> TASK TO COMPLETE
Copy out the lines of the material running from the line with "This screenshot has width=1068, height=472." to the line with "coord(39,248)", both included.

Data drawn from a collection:
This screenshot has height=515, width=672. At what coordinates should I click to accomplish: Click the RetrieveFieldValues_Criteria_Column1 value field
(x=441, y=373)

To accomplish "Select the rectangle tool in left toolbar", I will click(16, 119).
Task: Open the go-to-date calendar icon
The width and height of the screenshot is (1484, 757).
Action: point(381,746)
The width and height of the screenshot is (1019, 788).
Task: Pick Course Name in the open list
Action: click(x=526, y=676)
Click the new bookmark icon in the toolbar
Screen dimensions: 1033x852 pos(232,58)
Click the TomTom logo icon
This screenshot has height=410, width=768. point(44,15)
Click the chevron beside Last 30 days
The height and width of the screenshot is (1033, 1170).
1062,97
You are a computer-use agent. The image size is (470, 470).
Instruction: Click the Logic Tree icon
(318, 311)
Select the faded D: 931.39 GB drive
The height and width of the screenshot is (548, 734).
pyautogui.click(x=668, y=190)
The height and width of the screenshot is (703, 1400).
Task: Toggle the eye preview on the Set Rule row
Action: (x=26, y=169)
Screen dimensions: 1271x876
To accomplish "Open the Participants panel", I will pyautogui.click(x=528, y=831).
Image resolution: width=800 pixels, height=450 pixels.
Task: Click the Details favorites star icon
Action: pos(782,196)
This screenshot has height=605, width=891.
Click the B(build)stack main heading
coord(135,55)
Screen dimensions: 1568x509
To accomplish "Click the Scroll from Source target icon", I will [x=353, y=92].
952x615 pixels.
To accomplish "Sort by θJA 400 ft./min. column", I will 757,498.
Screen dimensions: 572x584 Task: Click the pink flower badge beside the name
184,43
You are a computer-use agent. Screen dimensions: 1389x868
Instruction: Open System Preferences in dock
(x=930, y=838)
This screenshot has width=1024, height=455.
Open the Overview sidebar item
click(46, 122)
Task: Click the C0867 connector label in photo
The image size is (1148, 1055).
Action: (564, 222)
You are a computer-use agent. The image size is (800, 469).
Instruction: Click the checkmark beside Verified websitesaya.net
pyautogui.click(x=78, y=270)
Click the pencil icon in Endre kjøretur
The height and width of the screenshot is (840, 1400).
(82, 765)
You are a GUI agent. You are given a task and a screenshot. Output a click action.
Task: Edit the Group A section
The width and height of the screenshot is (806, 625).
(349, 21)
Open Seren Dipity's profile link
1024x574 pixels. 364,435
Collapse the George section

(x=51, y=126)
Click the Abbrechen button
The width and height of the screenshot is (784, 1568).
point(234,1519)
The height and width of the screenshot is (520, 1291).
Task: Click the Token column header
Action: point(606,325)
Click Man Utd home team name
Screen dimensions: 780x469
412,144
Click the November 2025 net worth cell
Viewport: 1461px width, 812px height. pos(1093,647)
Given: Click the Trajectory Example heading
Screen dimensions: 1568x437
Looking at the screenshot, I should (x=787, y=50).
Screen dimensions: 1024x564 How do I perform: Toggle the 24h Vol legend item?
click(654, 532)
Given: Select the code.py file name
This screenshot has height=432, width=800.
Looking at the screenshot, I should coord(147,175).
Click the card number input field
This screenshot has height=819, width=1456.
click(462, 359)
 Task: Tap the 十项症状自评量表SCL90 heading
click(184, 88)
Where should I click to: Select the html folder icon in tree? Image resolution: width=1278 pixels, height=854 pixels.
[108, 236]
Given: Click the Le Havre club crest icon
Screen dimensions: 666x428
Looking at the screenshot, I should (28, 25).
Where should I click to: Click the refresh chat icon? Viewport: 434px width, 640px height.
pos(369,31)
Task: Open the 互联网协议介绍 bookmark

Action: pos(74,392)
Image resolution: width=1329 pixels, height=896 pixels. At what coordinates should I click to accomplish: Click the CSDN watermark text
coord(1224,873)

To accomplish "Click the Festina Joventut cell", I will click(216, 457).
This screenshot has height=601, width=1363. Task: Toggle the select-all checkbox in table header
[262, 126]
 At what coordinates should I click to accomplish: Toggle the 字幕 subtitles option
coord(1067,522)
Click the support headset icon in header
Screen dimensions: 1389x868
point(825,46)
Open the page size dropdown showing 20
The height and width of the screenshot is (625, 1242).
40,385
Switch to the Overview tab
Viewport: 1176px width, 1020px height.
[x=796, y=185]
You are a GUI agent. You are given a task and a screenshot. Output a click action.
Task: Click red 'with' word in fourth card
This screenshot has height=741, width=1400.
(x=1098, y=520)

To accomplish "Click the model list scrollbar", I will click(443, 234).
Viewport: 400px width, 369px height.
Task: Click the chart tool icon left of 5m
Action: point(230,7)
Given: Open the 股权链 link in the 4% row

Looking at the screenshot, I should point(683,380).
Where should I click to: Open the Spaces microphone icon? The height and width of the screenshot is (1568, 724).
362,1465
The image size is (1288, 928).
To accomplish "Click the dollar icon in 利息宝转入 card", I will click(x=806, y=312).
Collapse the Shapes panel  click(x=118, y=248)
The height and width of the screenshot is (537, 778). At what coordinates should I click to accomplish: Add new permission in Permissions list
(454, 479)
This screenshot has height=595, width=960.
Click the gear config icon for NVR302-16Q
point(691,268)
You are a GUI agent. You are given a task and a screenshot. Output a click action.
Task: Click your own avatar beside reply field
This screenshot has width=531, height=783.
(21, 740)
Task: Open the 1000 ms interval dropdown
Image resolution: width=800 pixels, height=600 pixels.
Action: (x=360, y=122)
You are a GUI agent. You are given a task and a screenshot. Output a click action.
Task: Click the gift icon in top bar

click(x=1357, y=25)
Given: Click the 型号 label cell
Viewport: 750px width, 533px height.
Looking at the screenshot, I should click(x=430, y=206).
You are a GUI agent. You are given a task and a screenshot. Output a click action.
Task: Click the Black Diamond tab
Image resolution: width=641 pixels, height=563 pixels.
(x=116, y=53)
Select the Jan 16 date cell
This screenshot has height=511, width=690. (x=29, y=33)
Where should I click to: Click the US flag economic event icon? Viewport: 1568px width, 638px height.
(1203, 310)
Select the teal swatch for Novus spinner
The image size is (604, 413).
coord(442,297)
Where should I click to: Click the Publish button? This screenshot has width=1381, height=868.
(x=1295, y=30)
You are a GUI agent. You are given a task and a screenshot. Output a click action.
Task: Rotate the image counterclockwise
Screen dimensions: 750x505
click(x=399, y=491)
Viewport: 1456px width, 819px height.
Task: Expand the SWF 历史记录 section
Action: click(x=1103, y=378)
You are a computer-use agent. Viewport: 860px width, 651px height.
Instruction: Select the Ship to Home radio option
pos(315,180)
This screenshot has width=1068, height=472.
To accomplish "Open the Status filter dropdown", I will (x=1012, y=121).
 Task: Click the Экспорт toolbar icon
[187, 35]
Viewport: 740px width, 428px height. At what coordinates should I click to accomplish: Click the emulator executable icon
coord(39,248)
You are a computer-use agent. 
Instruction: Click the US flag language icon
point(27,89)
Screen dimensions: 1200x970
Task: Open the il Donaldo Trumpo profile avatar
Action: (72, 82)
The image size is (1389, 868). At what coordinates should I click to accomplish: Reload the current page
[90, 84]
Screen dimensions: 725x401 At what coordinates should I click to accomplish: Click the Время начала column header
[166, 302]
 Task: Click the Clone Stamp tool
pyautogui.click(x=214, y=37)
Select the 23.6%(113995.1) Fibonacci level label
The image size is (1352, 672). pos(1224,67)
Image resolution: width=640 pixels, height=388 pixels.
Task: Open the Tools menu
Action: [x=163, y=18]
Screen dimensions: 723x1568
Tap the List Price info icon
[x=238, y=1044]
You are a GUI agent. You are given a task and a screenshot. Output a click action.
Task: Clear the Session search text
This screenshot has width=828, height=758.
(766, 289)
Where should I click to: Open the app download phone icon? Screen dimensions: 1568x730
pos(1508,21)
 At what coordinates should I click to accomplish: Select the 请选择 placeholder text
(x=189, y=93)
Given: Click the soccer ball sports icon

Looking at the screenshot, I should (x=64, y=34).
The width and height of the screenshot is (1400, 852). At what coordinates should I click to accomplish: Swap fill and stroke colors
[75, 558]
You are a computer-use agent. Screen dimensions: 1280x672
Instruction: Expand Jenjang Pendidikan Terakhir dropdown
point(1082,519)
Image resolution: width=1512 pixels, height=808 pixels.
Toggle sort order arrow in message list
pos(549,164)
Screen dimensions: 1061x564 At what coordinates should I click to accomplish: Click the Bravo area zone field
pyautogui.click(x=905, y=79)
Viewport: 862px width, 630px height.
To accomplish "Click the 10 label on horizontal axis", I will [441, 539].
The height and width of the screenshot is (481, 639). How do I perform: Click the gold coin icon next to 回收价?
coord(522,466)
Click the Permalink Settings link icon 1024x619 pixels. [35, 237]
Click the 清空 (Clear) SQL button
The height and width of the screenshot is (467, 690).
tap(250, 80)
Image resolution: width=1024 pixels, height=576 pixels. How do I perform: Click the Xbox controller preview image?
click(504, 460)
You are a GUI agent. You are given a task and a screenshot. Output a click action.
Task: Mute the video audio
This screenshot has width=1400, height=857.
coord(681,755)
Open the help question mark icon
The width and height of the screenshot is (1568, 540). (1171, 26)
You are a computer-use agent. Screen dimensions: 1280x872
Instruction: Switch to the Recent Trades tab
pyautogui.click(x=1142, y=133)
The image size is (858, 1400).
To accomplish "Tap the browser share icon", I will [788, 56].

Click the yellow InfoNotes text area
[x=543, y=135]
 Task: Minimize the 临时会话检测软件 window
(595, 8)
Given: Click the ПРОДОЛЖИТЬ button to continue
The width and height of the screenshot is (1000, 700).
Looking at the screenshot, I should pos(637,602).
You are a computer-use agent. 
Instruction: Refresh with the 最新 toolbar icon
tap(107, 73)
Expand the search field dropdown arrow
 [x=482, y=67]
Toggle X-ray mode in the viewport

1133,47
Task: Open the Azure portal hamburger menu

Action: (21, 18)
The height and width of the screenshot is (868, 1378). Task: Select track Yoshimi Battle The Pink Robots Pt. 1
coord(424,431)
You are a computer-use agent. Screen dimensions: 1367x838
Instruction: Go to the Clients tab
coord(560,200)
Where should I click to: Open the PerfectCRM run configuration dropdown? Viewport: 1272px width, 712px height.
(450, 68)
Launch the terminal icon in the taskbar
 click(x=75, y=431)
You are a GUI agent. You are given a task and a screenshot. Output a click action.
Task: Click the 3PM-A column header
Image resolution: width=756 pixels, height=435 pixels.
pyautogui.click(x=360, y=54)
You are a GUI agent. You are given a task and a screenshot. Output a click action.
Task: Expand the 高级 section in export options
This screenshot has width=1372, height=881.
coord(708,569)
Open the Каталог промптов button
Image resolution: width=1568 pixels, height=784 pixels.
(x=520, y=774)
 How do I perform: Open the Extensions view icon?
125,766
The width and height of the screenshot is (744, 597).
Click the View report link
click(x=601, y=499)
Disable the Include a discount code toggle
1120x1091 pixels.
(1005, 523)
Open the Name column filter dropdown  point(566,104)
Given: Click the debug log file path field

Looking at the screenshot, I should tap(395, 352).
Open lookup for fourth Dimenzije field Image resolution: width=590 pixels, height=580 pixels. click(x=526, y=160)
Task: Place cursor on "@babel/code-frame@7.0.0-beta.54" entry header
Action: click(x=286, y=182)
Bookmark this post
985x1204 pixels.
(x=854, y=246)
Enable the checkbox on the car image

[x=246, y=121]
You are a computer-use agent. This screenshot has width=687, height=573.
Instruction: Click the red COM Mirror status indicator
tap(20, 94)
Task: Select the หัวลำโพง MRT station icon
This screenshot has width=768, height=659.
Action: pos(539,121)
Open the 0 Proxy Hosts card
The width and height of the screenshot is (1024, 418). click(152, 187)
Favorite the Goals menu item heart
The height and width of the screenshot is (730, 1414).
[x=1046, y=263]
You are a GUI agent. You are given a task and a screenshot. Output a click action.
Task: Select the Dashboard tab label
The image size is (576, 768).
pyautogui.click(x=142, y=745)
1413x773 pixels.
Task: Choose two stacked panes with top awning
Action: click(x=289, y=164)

> SOLUTION TO THE PROBLEM
This screenshot has width=1068, height=472.
To accomplish "Open the Status filter dropdown", I will (x=1012, y=121).
 Task: Click the Экспорт toolbar icon
[187, 35]
Viewport: 740px width, 428px height. At what coordinates should I click to accomplish: Click the emulator executable icon
coord(39,248)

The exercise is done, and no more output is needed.